TASK INSTRUCTIONS:
1/ Retype the forum thread on Uber earnings from "## TheWanderer (Sep" to "still doing it.".
2/ In the forum thread on Uber earnings, what does Zhenbuxianghua give as the reason their net earnings hold up?

SOURCE EXCERPT:

+---+

There are only 168 hours in a week. There is no way an Uber driver can earn $4k a month net. Not even close.


----------



## Cableguynoe (Feb 14, 2017)

4K net lifetime. Does that count?


----------



## Singing in the Rain (Apr 5, 2017)

Cableguynoe said:


> 4K net lifetime. Does that count?


Yeah, that's more reasonable.


----------



## Zhenbuxianghua (Feb 17, 2017)

Cableguynoe said:


> 4K net lifetime. Does that count?


If that's the case, why are you still doing it? Why are you still watching this forum? Maybe it's not that bad but you don't want new competition in an already saturated market?


----------



## Cableguynoe (Feb 14, 2017)

Zhenbuxianghua said:


> If that's the case, why are you still doing it? Why are you still watching this forum? Maybe it's not that bad but you don't want new competition in an already saturated market?


I wasn't complaining. Every dollar I have made from Uber is a dollar I wouldn't have had otherwise. 
Hope to make another 4K in the next 6 months.


----------



## Zhenbuxianghua (Feb 17, 2017)

Cableguynoe said:


> I wasn't complaining. Every dollar I have made from Uber is a dollar I wouldn't have had otherwise.
> Hope to make another 4K in the next 6 months.


$4k in 6 months? Are you working only 5 hours a week?


----------



## Cableguynoe (Feb 14, 2017)

Only weekends, and not every weekend. 
For example this weekend I was a pax instead of a driver. Enjoyed some of that Uber money.

So tell us already. How much you bringing in?


----------



## Zhenbuxianghua (Feb 17, 2017)

About 2k a month working between 30~40 hours.


----------



## Cableguynoe (Feb 14, 2017)

Zhenbuxianghua said:


> About 2k a month working between 30~40 hours.


Net? That's not too bad at all if it's net.


----------



## TheWanderer (Sep 6, 2016)

I am sure there are people making over 4k a month.


----------



## Zhenbuxianghua (Feb 17, 2017)

just wondering if my earning is typical or did I do something wrong. It seems very little money I'm very surprised people are still doing it.



Cableguynoe said:


> Net? That's not too bad at all if it's net.


net. I have a good used car which doesn't cost a lot to drive.



TheWanderer said:


> I am sure there are people making over 4k a month.

+---+

ROWS:
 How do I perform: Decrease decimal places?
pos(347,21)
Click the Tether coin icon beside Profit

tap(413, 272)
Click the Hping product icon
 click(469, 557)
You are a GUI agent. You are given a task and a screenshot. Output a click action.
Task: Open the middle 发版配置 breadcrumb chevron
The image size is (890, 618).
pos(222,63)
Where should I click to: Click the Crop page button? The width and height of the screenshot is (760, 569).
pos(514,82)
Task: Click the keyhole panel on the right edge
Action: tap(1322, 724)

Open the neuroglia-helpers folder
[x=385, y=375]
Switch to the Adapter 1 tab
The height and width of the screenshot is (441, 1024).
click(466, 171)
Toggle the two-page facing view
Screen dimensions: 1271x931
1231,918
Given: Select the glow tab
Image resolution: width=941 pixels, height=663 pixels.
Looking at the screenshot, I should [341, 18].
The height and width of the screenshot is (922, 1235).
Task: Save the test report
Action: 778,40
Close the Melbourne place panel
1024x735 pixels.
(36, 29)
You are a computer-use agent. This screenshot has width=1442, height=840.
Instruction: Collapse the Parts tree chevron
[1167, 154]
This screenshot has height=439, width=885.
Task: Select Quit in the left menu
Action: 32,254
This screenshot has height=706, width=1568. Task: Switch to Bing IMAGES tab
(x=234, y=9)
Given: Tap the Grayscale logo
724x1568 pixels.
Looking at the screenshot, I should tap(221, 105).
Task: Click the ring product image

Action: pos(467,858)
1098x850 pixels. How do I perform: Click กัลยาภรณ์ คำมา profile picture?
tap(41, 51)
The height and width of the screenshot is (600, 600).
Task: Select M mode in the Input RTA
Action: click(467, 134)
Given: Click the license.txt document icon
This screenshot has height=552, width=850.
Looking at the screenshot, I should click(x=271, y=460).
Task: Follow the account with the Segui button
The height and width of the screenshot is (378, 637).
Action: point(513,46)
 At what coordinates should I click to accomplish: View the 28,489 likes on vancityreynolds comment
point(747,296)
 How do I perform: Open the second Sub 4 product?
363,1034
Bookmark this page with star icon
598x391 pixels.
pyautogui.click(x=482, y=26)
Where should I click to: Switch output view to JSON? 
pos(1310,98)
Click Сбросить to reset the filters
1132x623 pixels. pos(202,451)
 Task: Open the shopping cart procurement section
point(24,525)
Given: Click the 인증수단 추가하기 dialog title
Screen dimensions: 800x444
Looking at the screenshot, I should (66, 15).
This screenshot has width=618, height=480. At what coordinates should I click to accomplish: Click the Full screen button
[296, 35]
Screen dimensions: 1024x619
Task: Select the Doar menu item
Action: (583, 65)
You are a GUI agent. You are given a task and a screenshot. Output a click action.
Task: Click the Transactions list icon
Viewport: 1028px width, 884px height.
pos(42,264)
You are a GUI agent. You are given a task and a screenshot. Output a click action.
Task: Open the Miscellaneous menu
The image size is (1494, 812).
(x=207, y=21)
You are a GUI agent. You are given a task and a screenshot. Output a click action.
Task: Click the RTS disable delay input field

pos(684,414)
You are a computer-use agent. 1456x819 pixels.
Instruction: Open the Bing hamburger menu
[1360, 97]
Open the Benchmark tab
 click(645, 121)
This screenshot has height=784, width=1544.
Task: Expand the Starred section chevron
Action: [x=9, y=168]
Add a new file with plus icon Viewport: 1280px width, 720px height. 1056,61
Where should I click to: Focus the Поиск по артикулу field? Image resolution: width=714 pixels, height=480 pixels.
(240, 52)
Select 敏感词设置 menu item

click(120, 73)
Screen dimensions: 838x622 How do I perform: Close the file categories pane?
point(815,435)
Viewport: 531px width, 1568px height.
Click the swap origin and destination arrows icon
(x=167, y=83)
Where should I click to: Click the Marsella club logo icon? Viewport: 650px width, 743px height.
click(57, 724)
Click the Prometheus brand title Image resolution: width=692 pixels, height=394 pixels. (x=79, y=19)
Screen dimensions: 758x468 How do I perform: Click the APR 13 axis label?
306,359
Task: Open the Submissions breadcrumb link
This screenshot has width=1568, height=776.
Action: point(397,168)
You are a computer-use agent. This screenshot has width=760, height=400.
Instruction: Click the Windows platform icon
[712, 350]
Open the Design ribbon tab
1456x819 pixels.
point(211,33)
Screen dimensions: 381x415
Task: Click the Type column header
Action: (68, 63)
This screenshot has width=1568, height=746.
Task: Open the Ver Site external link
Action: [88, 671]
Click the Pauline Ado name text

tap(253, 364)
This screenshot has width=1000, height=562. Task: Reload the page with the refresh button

+---+

TASK-BY-TASK RESULTS:
1/
## TheWanderer (Sep 6, 2016)

I am sure there are people making over 4k a month.


----------



## Zhenbuxianghua (Feb 17, 2017)

just wondering if my earning is typical or did I do something wrong. It seems very little money I'm very surprised people are still doing it.

2/ Zhenbuxianghua has a good used car that doesn't cost a lot to drive.